Thompson’s assessment came as 100 Air Force brass hashed out issues facing the service at Wright-Patterson Air Force Base in meetings — dubbed Corona — that began Tuesday and will wrap up today.
“Coronas are secret meetings of the most senior officers in the Air Force, and they typically are held to resolve major issues facing the service,” Thompson said.
Those meetings are held three times a year, and Wright-Patt has hosted one of them every year since 2006. This year’s Corona coincided with the promotion of Gen. Janet C. Wolfenbarger, who became the first four-star female general in the Air Force at a ceremony on Tuesday. Wolfenbarger is the new commander of the Air Force Materiel Command.
AFMC is responsible for testing, developing and acquiring Air Force weapon systems, including aircraft. The average age of an Air Force craft is 25 years old, said AFMC spokeswoman Sue Murphy.
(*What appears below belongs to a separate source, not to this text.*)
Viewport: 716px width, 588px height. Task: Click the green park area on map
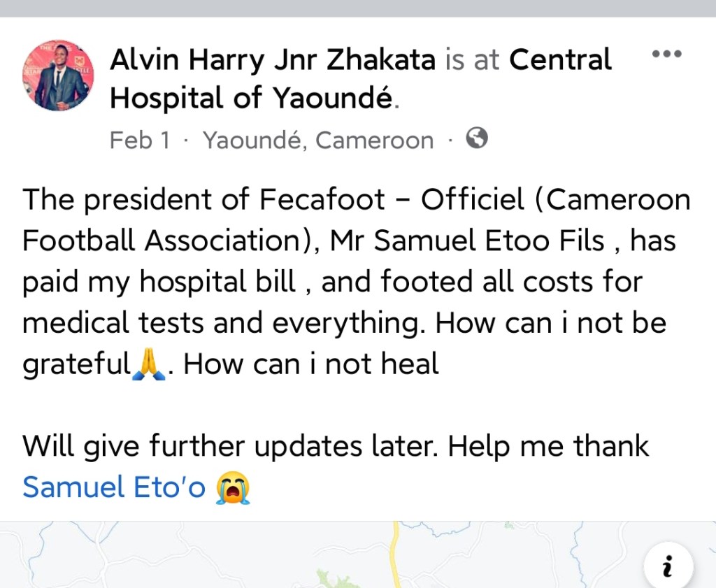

The Air Force, like other branches of the military, faces budget cuts that are expected to lead to fewer personnel and manned aircraft. Defense contractors fear the budget fallout could impact their businesses, too.
AFMC spokesman Ron Fry said in an email that Air Force resources “are appropriately targeted to promote agile, flexible and cost-effective forces.”
“Despite the challenges we face, today’s Air Force is, by any objective standard, the world’s best,” he wrote. “It is our intent, and our obligation, to the American people to remain the world’s finest Air Force in the decades ahead.
Source: WRIGHT-PATTERSON AIR FORCE BASE / By the daytondailynews.com News - 06 June 2012
Photo: The U.S. Air Force B-2 Spirit Stealth Bomber and F-22 Raptor Fighter Aircraft (Photo by af.mil)
(10.06.2012)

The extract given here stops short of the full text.